Provided information:
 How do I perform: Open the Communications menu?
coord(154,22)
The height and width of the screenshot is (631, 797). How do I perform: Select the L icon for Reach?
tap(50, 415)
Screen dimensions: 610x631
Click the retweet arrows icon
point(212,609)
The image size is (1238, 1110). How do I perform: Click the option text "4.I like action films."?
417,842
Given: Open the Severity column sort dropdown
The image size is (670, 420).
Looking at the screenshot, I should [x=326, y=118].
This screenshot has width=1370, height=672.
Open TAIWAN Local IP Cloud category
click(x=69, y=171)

...

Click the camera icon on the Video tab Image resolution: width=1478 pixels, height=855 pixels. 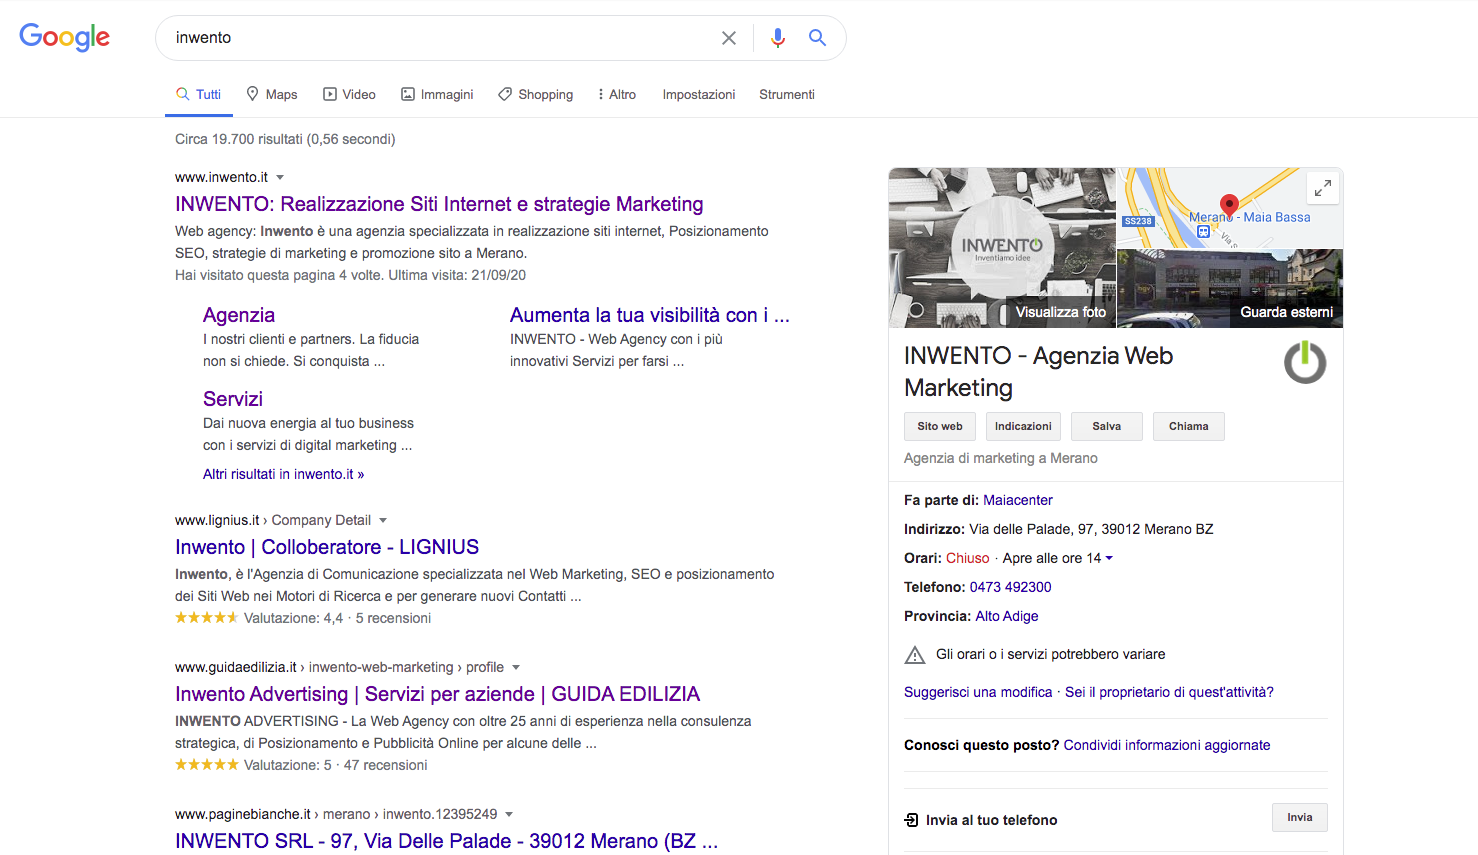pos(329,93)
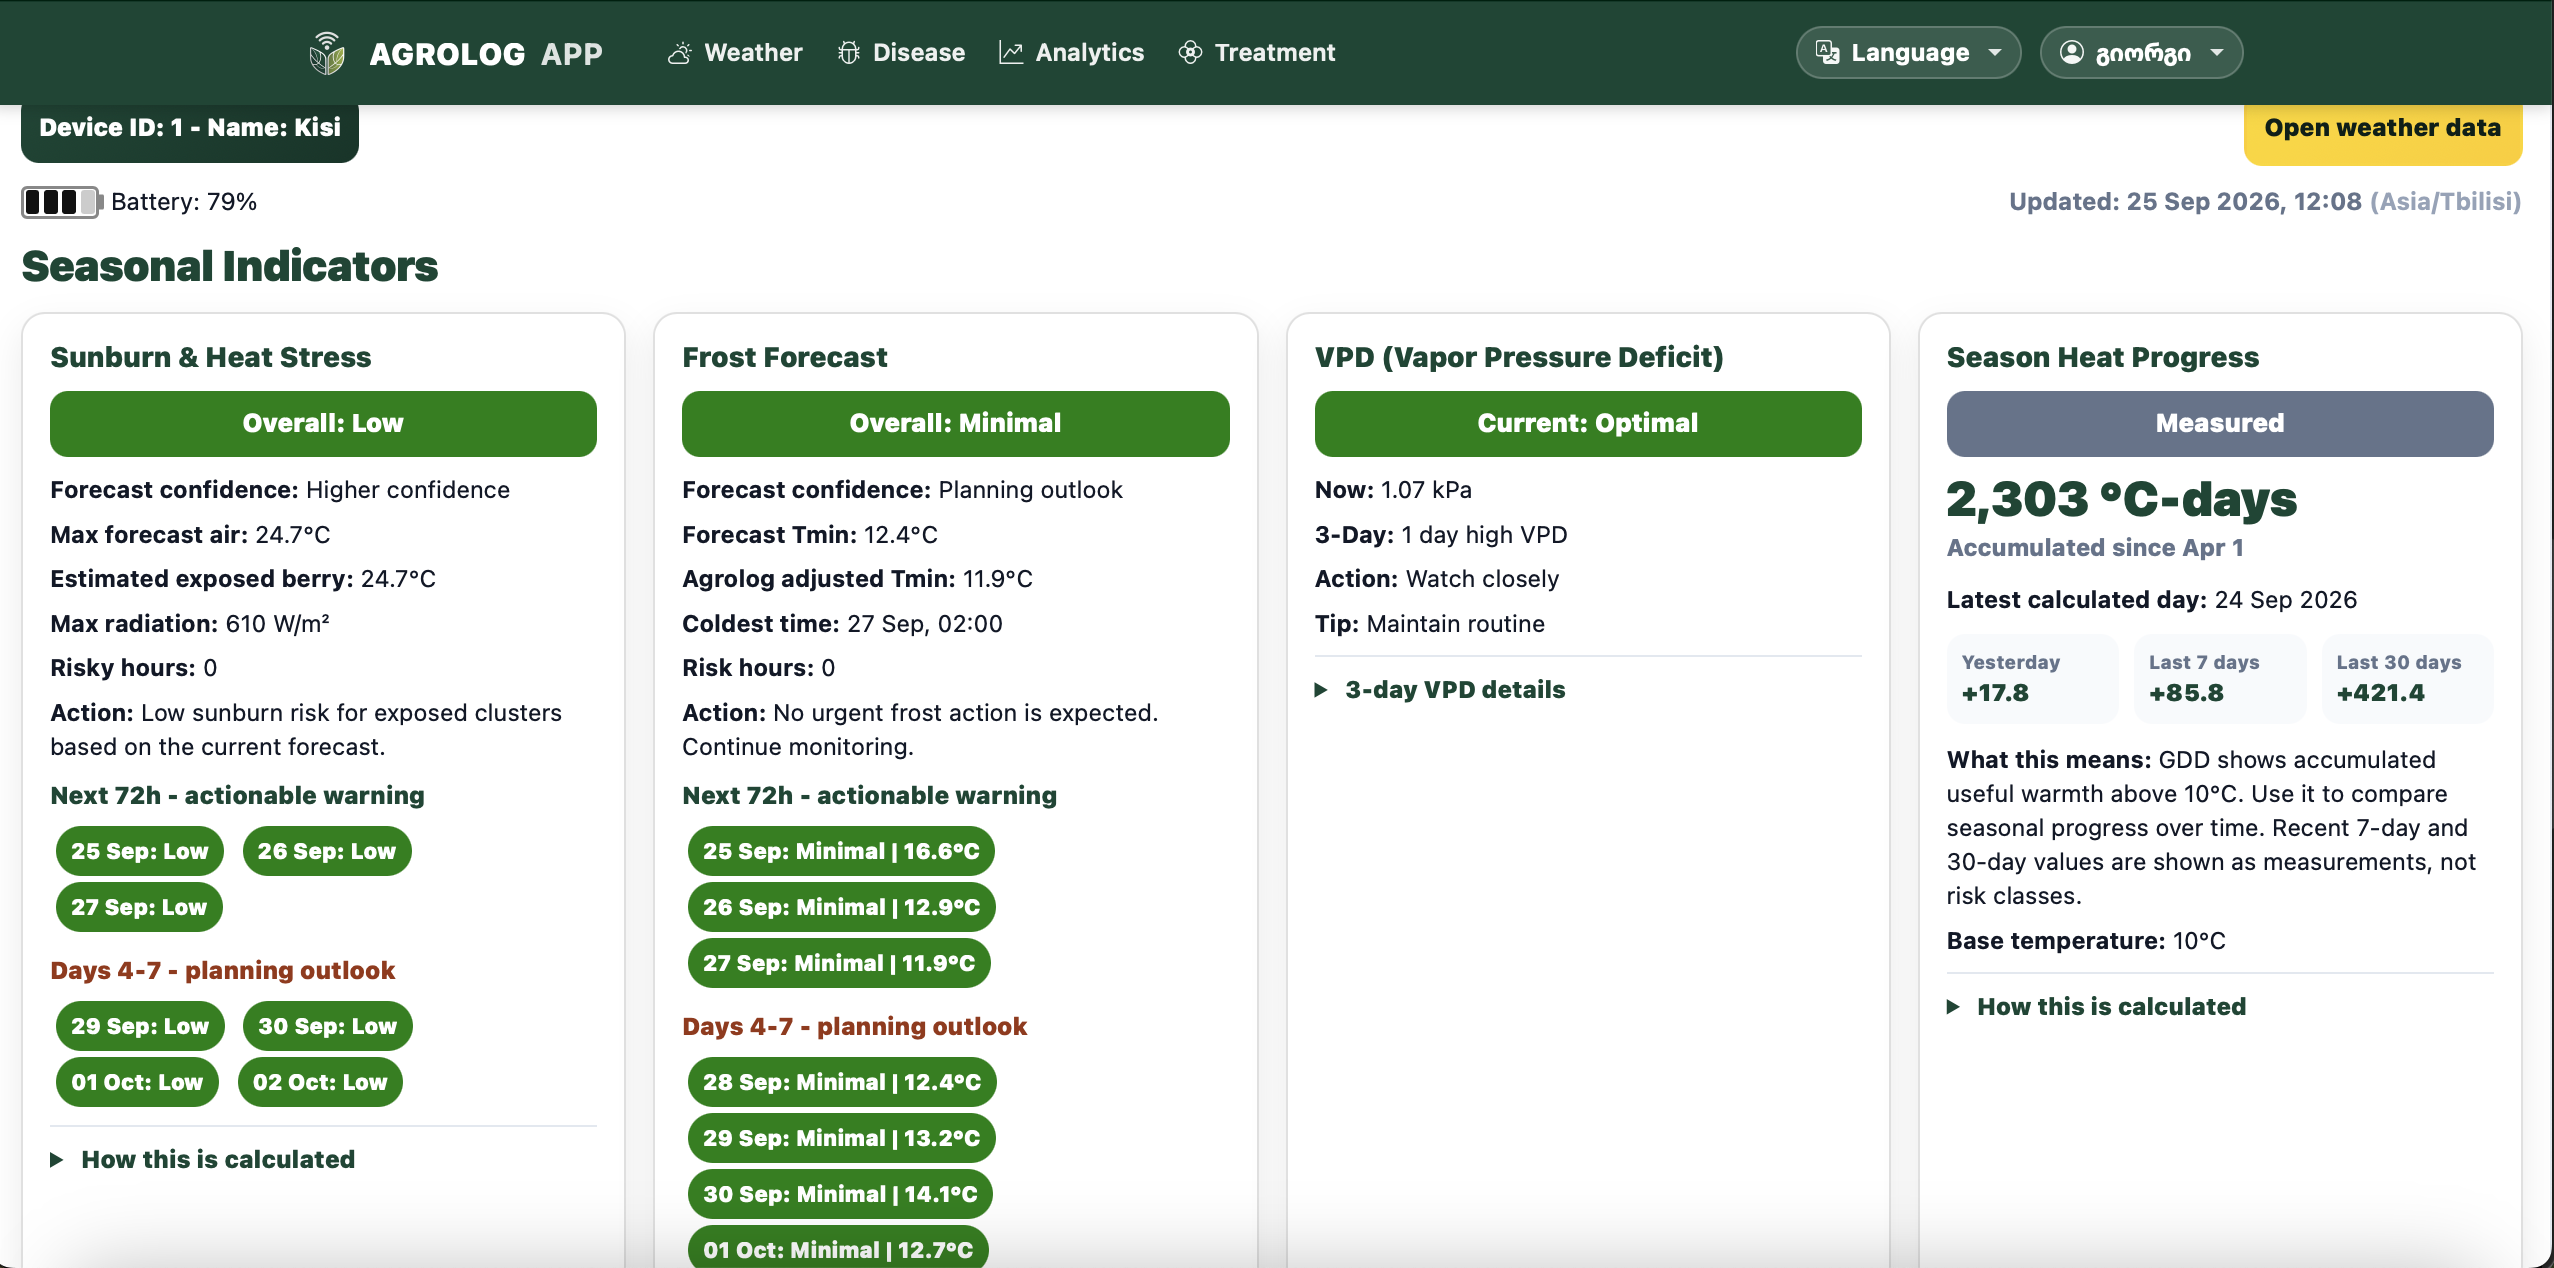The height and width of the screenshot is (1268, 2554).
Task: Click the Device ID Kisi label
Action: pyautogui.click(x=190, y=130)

About this exercise: Starting with the line that holds "How do I perform: Open" and ending with the line that holds "This screenshot has width=1370, height=672.", retype every line in the data above exactly, and nothing else.

Output of the task:
 How do I perform: Open the Communications menu?
coord(154,22)
The height and width of the screenshot is (631, 797). How do I perform: Select the L icon for Reach?
tap(50, 415)
Screen dimensions: 610x631
Click the retweet arrows icon
point(212,609)
The image size is (1238, 1110). How do I perform: Click the option text "4.I like action films."?
417,842
Given: Open the Severity column sort dropdown
The image size is (670, 420).
Looking at the screenshot, I should [x=326, y=118].
This screenshot has width=1370, height=672.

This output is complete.